**SUPPLIED DATA:**
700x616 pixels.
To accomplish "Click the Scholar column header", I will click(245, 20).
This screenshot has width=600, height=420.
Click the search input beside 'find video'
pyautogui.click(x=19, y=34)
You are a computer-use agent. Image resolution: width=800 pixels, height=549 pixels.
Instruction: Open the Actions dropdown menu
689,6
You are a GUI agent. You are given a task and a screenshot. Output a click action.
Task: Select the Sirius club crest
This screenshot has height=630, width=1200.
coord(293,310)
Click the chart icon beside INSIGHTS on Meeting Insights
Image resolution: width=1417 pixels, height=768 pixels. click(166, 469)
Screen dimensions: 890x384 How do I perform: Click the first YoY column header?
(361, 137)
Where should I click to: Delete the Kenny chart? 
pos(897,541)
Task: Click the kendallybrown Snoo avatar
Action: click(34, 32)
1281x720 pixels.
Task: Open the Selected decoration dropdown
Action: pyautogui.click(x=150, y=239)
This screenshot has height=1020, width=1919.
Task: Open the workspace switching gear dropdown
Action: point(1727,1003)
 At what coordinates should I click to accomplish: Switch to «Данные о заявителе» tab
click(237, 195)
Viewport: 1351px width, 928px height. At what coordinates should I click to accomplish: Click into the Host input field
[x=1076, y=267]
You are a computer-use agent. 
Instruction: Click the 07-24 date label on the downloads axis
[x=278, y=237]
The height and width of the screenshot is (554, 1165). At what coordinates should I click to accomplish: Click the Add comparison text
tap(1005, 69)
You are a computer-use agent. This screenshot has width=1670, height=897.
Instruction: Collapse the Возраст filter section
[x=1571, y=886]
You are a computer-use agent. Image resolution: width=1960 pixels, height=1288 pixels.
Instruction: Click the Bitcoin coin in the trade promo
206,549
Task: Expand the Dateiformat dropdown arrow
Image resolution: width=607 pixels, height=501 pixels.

**EXERCISE OBJECTIVE:** Wherever a line of the listing above contains the string "computer", copy that line.

**RESPONSE TO THIS EXERCISE:**
You are a computer-use agent. Image resolution: width=800 pixels, height=549 pixels.
You are a computer-use agent. 
You are a computer-use agent. This screenshot has width=1670, height=897.
You are a computer-use agent. Image resolution: width=1960 pixels, height=1288 pixels.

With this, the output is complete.